In this study, a new CO₂ electroreduction electrolyte system consisting of tetrabutylphosphonium 4-(methoxycarbonyl) phenol ([P₄₄₄₄][4-MF-PhO]) ionic liquid (IL) and acetonitrile (AcN) was designed to produce oxalate, and the electroreduction mechanism was studied. The results show that using the new IL-based electrolyte, the electroreduction system exhibits 93.8% Faradaic efficiency and 12.6 mA cm⁻² partial current density of oxalate at −2.6 V. The formation rate of oxalate is 234.4 μmol cm⁻² h⁻¹, which is better than those reported in the literature.
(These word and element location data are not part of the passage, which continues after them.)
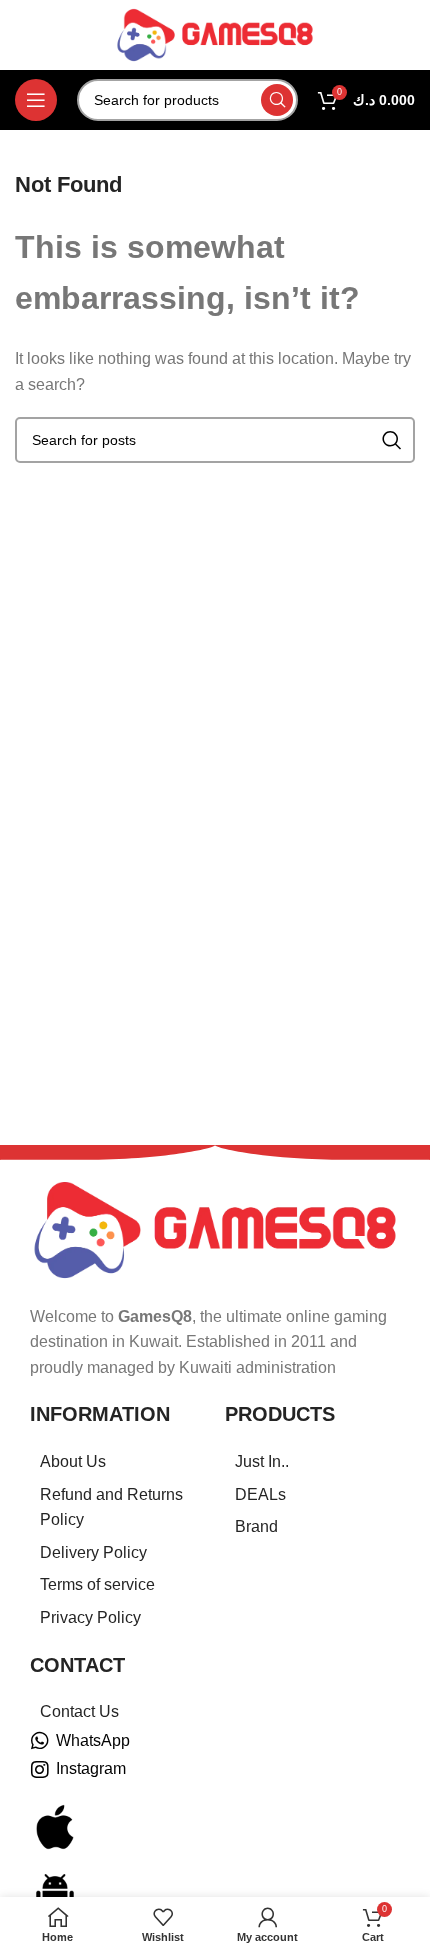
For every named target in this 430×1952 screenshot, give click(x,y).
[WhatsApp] (40, 1741)
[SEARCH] (277, 100)
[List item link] (117, 1462)
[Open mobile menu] (36, 100)
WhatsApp (93, 1740)
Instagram (91, 1768)
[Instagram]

The mechanism study using density functional theory (DFT) calculations reveals that [P₄₄₄₄][4-MF-PhO] can effectively activate CO₂ molecule through ester and phenoxy double active sites. In addition, in the phosphonium-based ionic environment, the potential barriers of the key intermediates *CO₂⁻ and *C₂O₄²⁻ are reduced by the induced electric field, which greatly facilitates the activation and conversion of CO₂ molecule to oxalate.

中文翻译：

---

非质子离子液体作为电解质用于高 CO2 电还原草酸盐

在这项研究中，设计了一种由四丁基鏻4-（甲氧基羰基）苯酚（[P _{4444 ] [4-MF-PhO]）离子液体（IL）和乙腈（AcN）组成的新型CO 2}电还原电解质体系来生产草酸盐，和研究了电还原机理。结果表明，使用新的基于 IL 的电解质，电还原系统在 -2.6 V 下表现出 93.8% 的法拉第效率和 12.6 mA cm ^-2的草酸盐分电流密度。草酸盐的形成速率为 234.4 μmol cm ^-2  h ^-1，这比文献中报道的要好。使用密度泛函理论 (DFT) 计算的机理研究表明 [P ₄₄₄₄ ][4-MF-PhO] 可以有效地激活 CO₂分子通过酯和苯氧基双活性位点。此外，在鏻基离子环境中，关键中间体*CO ₂ ⁻和*C ₂ O ₄ ²⁻的势垒被感应电场降低，极大地促进了CO ₂分子的活化和转化为草酸盐。